Let $V$ be a k-dimensional vector space and $m,n \in \mathbb{Z}$ are such that $m+n \le k$. We consider the wedge product: $\wedge: \Lambda^nV \times \Lambda^mV \to \Lambda^{m+n}V$ defined by $(v,w) \to \pi(v \otimes w)$ where $\pi$ is anti-symmetrisation projector. Is it true that if for fixed v we have $v\wedge w = 0$ for all $w \in \Lambda^mV$ then $v$ must be zero?
I'm trying to show this by taking $v_{i_1} \wedge ... \wedge v_{i_n}$ as a basis for $\Lambda^nV$ so that we can write $v = v^{i_1, ..., i_n}v_{i_1} \wedge ... \wedge v_{i_n}$. Now I want to be able to pick out particular elements from $\Lambda^mV$ to show that each $v^{i_1, ..., i_n}$ is zero. I'm struggling to do this.

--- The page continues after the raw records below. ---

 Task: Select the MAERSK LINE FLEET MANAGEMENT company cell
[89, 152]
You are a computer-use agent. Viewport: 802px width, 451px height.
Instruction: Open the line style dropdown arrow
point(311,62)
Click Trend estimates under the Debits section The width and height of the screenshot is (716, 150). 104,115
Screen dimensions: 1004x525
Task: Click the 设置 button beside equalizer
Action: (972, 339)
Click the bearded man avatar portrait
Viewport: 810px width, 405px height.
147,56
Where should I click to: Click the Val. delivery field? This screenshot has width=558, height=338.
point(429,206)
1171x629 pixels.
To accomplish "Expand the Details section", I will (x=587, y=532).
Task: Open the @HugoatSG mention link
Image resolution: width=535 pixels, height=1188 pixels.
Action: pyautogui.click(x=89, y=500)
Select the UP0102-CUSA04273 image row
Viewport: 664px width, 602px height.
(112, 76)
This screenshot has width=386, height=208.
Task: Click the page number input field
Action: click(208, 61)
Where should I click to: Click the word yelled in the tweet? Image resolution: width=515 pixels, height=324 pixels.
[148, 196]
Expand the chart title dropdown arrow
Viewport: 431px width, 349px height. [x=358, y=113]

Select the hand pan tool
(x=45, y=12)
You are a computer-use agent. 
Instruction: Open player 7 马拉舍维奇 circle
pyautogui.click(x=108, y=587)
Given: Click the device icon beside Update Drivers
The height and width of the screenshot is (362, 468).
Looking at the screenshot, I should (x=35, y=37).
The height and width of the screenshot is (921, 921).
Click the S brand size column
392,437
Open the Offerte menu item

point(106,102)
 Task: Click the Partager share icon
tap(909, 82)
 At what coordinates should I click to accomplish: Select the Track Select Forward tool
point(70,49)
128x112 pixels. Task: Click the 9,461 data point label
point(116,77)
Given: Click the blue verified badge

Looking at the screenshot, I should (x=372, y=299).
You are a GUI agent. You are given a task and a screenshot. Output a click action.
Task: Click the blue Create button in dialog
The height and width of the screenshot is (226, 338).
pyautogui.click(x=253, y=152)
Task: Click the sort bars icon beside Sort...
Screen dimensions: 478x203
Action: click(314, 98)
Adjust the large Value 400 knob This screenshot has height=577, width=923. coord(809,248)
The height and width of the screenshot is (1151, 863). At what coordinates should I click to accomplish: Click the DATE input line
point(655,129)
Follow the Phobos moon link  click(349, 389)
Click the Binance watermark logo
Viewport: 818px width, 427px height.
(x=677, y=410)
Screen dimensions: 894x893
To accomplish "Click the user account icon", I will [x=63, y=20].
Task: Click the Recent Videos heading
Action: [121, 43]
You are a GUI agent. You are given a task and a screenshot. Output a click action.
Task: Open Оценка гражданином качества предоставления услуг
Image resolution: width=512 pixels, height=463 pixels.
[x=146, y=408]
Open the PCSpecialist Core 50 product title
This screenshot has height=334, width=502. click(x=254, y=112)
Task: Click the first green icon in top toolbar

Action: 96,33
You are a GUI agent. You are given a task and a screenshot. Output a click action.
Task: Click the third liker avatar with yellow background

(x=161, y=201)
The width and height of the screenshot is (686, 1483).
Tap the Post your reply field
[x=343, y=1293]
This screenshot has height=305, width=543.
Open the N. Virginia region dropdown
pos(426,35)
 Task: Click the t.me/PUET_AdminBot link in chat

Actually you dont have to pick particular elements of $\bigwedge^m V$, just pick any non-zero $v_{j_1} \wedge \dotsc \wedge v_{j_m}, ~ n+1 \leq j_1 < \dotsb j_m \leq k$ (This where you need $m+n \leq k$). Then the elements
$$v_{i_1} \wedge \dotsc \wedge v_{i_n} \wedge v_{j_1} \wedge \dotsc \wedge v_{j_m}, ~ 1 \leq i_1 < i_2 < \dotsc i_n \leq n$$
are linear independent in $\bigwedge^{n+m} V$, i.e. all coefficient vanish if the linear combination vanishes.